La classe era insolitamente silenziosa, mentre la prof passava fra i banchi a consegnare le verifiche di matematica.

Era una delle poche vere e proprie materie che facevano in quella scuola, assieme a italiano.

Posò la verifica sul banco di Bree, e lei vi lesse in rosso “2/3”.

Osservò quel numero senza fare una piega, perché infondo lo considerava privo di importanza.

Si voltò verso la Kia, e lei sollevò la sua verifica per mostrarle il grande “1”.

La Kia guardava Bree con una strana espressione. Di complicità mista quasi a sfida.

Aveva lasciato la sua verifica completamente in bianco.

La Kia non era stupida, e quello era un attacco diretto ai suoi genitori, che non volevano permetterle di abbandonare la scuola.

La prof Tortora tornò alla cattedra. Era una donna robusta, tosta. Teneva testa a quella trentina di ragazzi scapestrati e riusciva quasi a farsi rispettare.

-La verifica non è andata male.- Disse. -Siete riusciti quasi tutti a prendere la sufficienza.-

Bree si guardò attorno e in effetti notò che i suoi compagni avevano espressioni abbastanza soddisfatte.

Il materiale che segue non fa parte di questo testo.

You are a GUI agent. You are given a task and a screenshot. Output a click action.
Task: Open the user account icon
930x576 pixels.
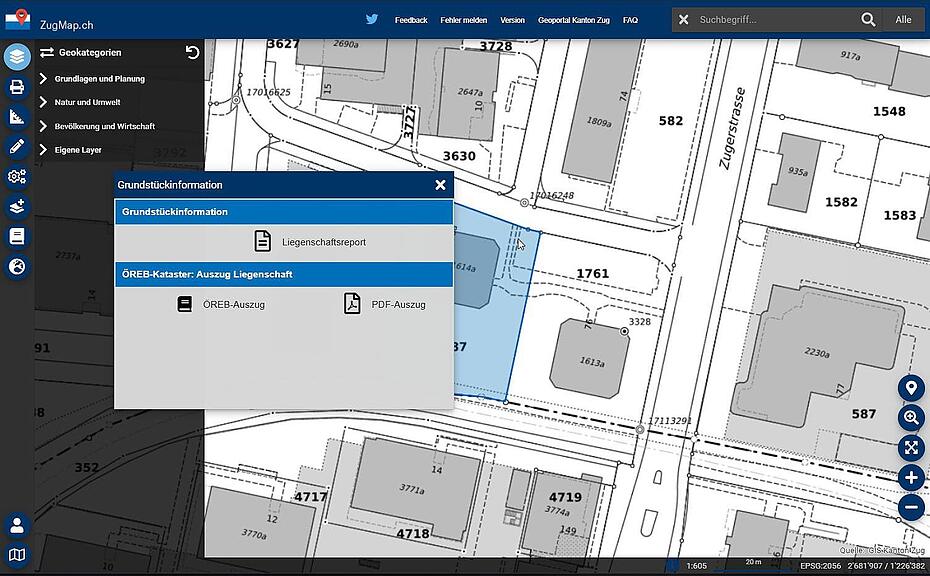point(17,525)
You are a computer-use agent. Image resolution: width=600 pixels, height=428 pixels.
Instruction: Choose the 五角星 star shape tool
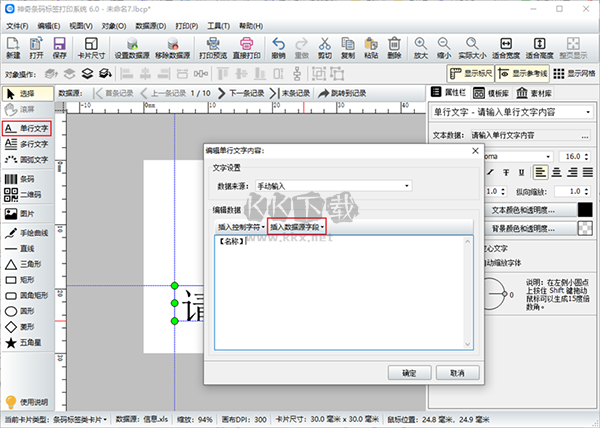[x=26, y=343]
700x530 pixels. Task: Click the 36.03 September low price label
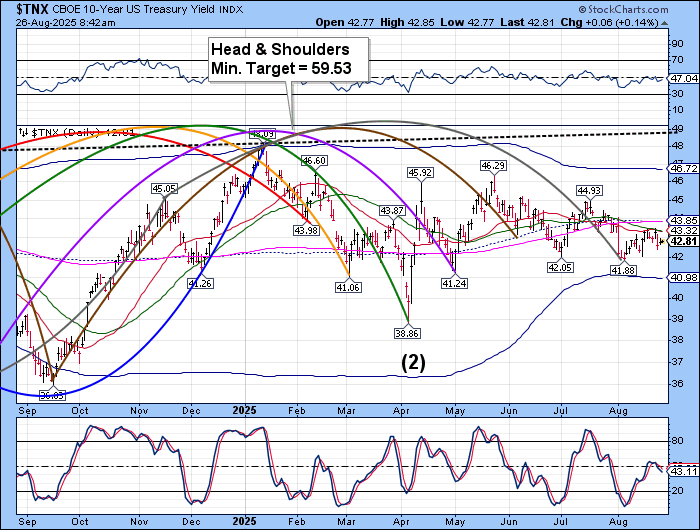tap(50, 395)
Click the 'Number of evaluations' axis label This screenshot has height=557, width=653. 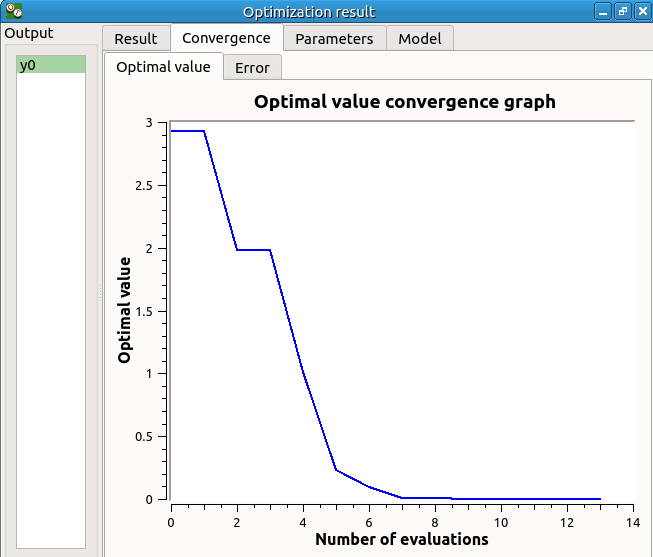pyautogui.click(x=402, y=539)
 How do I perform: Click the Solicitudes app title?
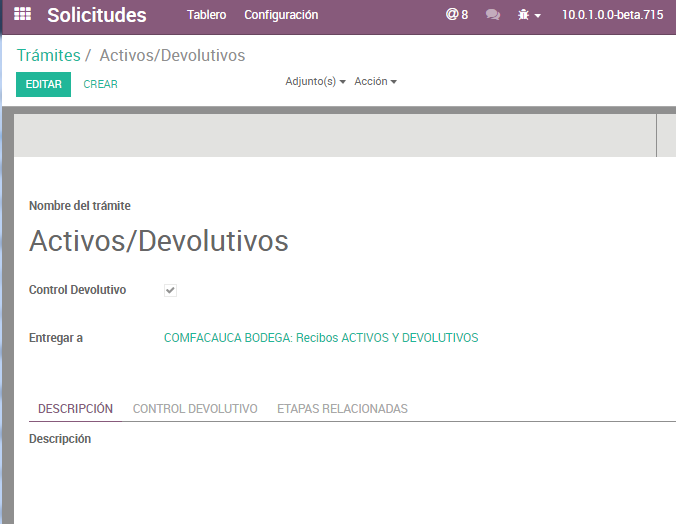tap(96, 15)
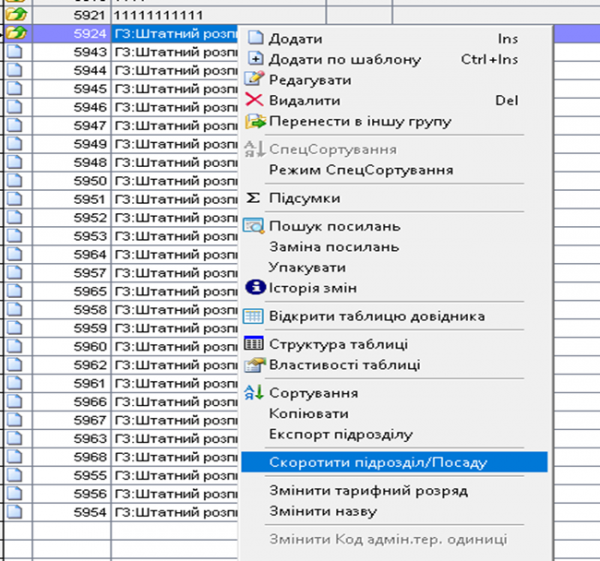Choose Змінити назву from context menu
600x561 pixels.
(x=322, y=511)
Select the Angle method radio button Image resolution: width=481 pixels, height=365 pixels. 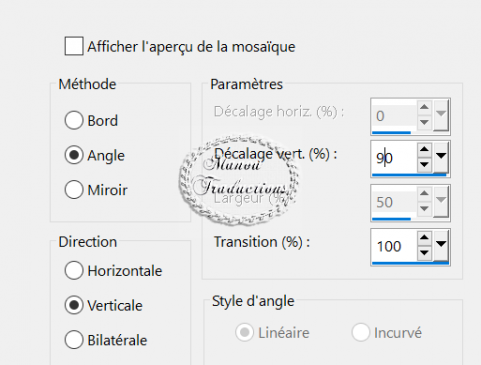click(74, 155)
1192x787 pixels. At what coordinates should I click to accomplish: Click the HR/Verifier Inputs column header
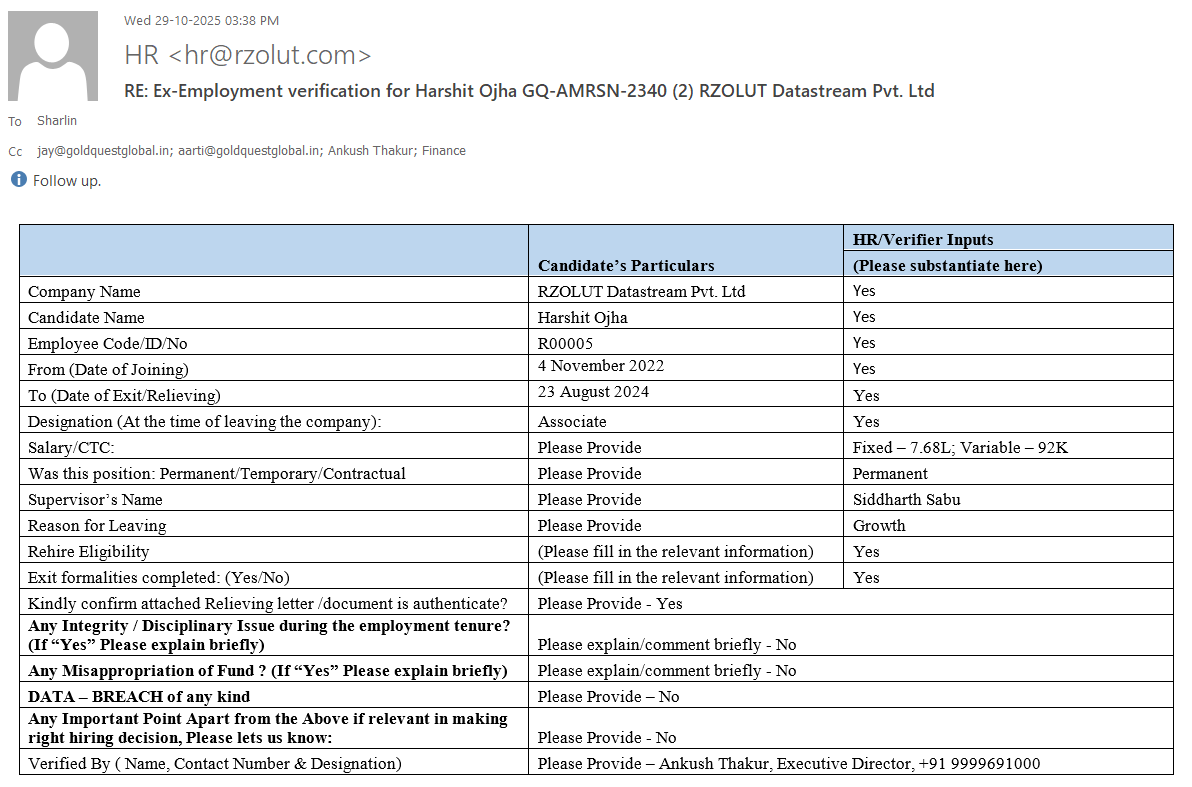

-Mi aspetto che continuiate così.- Continuò. -La matematica è una materia che vi servirà sempre nella vostra vita, qualsiasi mestiere scegliate di fare. Ricordatevelo, ..-

La campanella suonò, interrompendo il resto del suo discorso.

La Tortora non proseguì, consapevole che era inutile. Si sedette alla cattedra, a compilare il registro, mentre i ragazzi prendevano giacche e zaini e uscivano in massa.

Bree si affiancò alla Kia, e stava per uscire, quando sentì la Tortora richiamarla: -Brenda! Qui un secondo, per favore.-

Bree si voltò, sorpresa.

Poi scambiò un breve sguardo con la Kia, che fece spallucce, come a dire: “boh”.

Bree si voltò nuovamente verso la prof e si avvicinò alla cattedra. Vide con la coda dell'occhio la Kia uscire dalla classe, e aspettarla lì fuori.

-La verifica è andata male, Brenda.- Le disse la prof, senza preamboli. -Da Chiara non mi aspettavo niente di più, ma speravo che tu riuscissi a strappare una sufficienza. Questo argomento era piuttosto elementare..-

Bree non rispose. In realtà, non sapeva cosa dire.

La Tortora la guardò negli occhi per un po'. Poi le chiese -Perché non studi, Brenda?-

Bree si sentì stranamente in colpa. Nel tono della prof non c'era solo severità, ma anche dispiacere.

Abbassò lo sguardo. -A me non dispiacerebbe studiare, prof.- Disse, sincera. -Solo non ne ho il tempo.-

Dopodiché attese la risposta, probabilmente sarcastica, osservandosi ostinatamente le scarpe.

Ci mise un po' a capire che non sarebbe arrivata, e un po' a decidersi di alzare lo sguardo.

Quello che vide le provocò un grande stupore.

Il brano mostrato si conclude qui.